To Know the Future
As you know, next week will see the launch of Elisha Barber, and with it, the culmination of a dream which will hopefully lead to many more. Will it be a success? The suspense is killing me! And it makes me wonder if this is one of those times that I already knew the ending.
In my article, “Spoiler Alert!” for Clarkesworld magazine, I used some recent research into how people enjoy stories, and some examples from Tolkien, to argue that readers often prefer to know the ending of a work–it’s been shown to enhance their enjoyment of reading. Prophecies, time machines, and prognosticators of various sorts are popular elements of speculative fiction. We want the stories to be twisty and unexpected, but we want the surprises to fall within a certain range or comfort. Would I rather know now if my book will hit one of the bestseller lists? What if it merely rests in the mid-list, or sinks to oblivion?
In some ways, it would be a comfort to know. Like the readers in those studies, it would take some of the pressure off, and, perhaps, allow me to enjoy the journey of arriving at that known end point. In fact, this desire to be certain of the end has been a driver of many aspects of human culture, perhaps from the start. (and you thought E. C. was giving up history in favor of blogging about writing–ha!)

Stonehenge at Dawn
Stonehenge is only one of many ritual centers constructed by early peoples around the world which contains built-in predictive inclinations based on the rising of certain stars at certain times of year. Imagine, if you will, the dark and worrisome days–and the great peace there must have been in knowing that the pattern of the stars themselves would return, that the sky, while it seemed to be changing, was, in fact, a constant. No wonder people began to name the patterns they saw and to shape stories for them, as if the stars (or, as in Peru, the dark spaces between them) were familiar creatures and old friends.
From there, it’s an easy step to imagine that these stars were placed by one or more great deities, for the deliberate use of his/her/its/their creation. We like to believe there is an order to the world around us, that, even if we don’t understand it all, there is structure and direction. Just as in my entry about finding the right ending, there is deep satisfaction in seeing the pattern we have begun fulfilled in a way that seems appropriate. It seems natural that we would postulate a writer–a creator–who has envisioned such a structure, and thus, such an end. In our holy books and stories, we imagine what the world after death is like, and are soothed by the vision, by knowing what will come.
Then we take a few steps closer, we make that ending personal. It’s no longer enough to gather at a ritual center to greet that returning star, we want to know how the star affects us, and we look for the pattern that will lead from the particular place we are, to the place we’d like–or fear–to go. Hence the medieval popes and monarchs who consulted astrologers, and the medieval physicians who explained the plague as caused by a conjunction of the planets which affected the air. Back around the turn of the first millennium CE, the Chinese created highly sophisticated astrological clocks, in large part to be able to write down the exact moment of the birth of an imperial heir, and use that information to predict his future. What would he be like? What sort of reign could he expect to face?

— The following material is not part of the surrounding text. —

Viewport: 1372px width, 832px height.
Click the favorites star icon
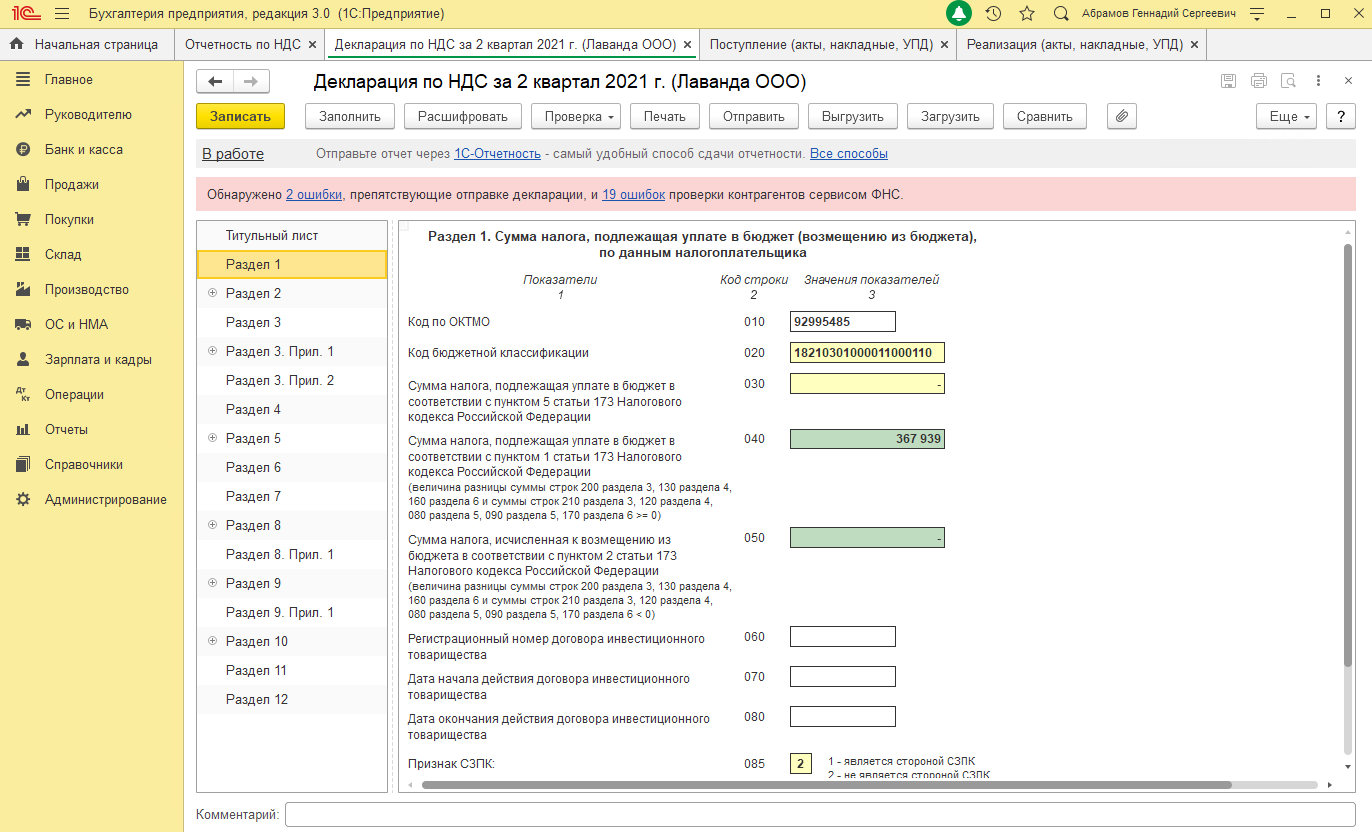1027,14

The desire to know the future has driven the creation of great works of architecture and engineering, the development of religions, the invention of new technologies. In fiction, it leads to the use of prophecy, the delivery of teaser readings or excerpts by the author, the creation of fan-fiction and whole websites devoted to speculating about what will come next in the series.
For millennia, humans have sought comfort in creating certainty about the future, whether it is for ourselves, our children, or our fiction. And yet, if we knew, truly knew, might we then stop searching the stars? If we knew how our dreams would end, might we not stop dreaming them?